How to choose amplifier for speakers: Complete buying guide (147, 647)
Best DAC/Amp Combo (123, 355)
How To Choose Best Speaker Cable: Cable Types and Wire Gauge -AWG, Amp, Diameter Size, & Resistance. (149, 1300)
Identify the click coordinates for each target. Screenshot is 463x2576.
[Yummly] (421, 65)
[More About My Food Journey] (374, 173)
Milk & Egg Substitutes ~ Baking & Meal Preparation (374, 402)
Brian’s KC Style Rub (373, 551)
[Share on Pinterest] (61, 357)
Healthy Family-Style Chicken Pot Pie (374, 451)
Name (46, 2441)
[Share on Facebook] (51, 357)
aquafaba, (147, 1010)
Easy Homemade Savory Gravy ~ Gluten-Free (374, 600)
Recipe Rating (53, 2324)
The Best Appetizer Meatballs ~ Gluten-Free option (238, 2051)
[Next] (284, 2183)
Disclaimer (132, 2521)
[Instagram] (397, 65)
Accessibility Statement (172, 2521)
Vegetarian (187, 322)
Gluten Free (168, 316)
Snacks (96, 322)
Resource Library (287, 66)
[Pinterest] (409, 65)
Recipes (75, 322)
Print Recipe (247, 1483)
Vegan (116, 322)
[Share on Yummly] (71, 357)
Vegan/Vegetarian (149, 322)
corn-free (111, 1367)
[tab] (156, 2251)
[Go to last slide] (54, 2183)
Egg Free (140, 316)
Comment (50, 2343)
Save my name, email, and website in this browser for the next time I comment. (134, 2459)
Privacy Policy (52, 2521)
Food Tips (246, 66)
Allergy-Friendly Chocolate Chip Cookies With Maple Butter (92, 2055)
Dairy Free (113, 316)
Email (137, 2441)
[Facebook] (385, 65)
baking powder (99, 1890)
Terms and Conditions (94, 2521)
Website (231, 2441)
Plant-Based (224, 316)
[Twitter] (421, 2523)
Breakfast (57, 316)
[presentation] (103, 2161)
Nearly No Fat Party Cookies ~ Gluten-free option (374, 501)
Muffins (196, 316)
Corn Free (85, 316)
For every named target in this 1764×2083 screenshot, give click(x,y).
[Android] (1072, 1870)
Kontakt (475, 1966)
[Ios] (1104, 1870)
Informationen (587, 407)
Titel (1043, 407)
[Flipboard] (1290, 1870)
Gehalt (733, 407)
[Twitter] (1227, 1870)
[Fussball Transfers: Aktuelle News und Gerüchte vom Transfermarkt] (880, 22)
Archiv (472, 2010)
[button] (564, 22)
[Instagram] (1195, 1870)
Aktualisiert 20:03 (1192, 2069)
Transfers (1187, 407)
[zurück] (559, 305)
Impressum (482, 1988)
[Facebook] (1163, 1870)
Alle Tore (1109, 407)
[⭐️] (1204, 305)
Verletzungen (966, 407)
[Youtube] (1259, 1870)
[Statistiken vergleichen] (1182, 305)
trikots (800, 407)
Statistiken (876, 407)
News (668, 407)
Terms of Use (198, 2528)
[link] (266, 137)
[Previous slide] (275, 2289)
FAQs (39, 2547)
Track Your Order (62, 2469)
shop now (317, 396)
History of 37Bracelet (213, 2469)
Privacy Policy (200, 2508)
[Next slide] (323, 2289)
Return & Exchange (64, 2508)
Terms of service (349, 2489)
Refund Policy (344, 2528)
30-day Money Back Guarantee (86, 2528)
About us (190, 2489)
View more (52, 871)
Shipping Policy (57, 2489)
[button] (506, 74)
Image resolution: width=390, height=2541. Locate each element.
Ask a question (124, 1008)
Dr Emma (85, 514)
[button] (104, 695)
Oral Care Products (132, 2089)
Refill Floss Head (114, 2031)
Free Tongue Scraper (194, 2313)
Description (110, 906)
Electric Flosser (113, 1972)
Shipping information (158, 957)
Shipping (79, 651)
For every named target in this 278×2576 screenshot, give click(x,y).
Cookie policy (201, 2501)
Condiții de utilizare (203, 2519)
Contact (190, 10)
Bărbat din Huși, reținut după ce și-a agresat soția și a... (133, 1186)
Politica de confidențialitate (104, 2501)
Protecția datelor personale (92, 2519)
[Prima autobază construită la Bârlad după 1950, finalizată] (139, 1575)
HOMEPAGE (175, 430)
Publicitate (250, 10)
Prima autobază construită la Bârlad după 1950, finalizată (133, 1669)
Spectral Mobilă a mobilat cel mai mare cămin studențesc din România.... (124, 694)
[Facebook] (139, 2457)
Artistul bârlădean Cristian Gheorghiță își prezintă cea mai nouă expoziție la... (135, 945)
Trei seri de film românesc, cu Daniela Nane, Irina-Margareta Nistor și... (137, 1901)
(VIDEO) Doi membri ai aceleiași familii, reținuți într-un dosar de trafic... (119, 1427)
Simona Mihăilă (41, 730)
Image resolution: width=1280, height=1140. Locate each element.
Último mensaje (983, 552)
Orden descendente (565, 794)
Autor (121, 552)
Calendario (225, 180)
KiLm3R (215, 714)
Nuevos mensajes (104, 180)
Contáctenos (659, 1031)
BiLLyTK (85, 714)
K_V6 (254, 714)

******

For this task, write out exactly the lines of the entries above, starting at the line with "[button] (506, 74)" and ending at the line with "Artistul bârlădean Cristian", both included, and no others.

[button] (506, 74)
Image resolution: width=390, height=2541. Locate each element.
Ask a question (124, 1008)
Dr Emma (85, 514)
[button] (104, 695)
Oral Care Products (132, 2089)
Refill Floss Head (114, 2031)
Free Tongue Scraper (194, 2313)
Description (110, 906)
Electric Flosser (113, 1972)
Shipping information (158, 957)
Shipping (79, 651)
For every named target in this 278×2576 screenshot, give click(x,y).
Cookie policy (201, 2501)
Condiții de utilizare (203, 2519)
Contact (190, 10)
Bărbat din Huși, reținut după ce și-a agresat soția și a... (133, 1186)
Politica de confidențialitate (104, 2501)
Protecția datelor personale (92, 2519)
[Prima autobază construită la Bârlad după 1950, finalizată] (139, 1575)
HOMEPAGE (175, 430)
Publicitate (250, 10)
Prima autobază construită la Bârlad după 1950, finalizată (133, 1669)
Spectral Mobilă a mobilat cel mai mare cămin studențesc din România.... (124, 694)
[Facebook] (139, 2457)
Artistul bârlădean Cristian Gheorghiță își prezintă cea mai nouă expoziție la... (135, 945)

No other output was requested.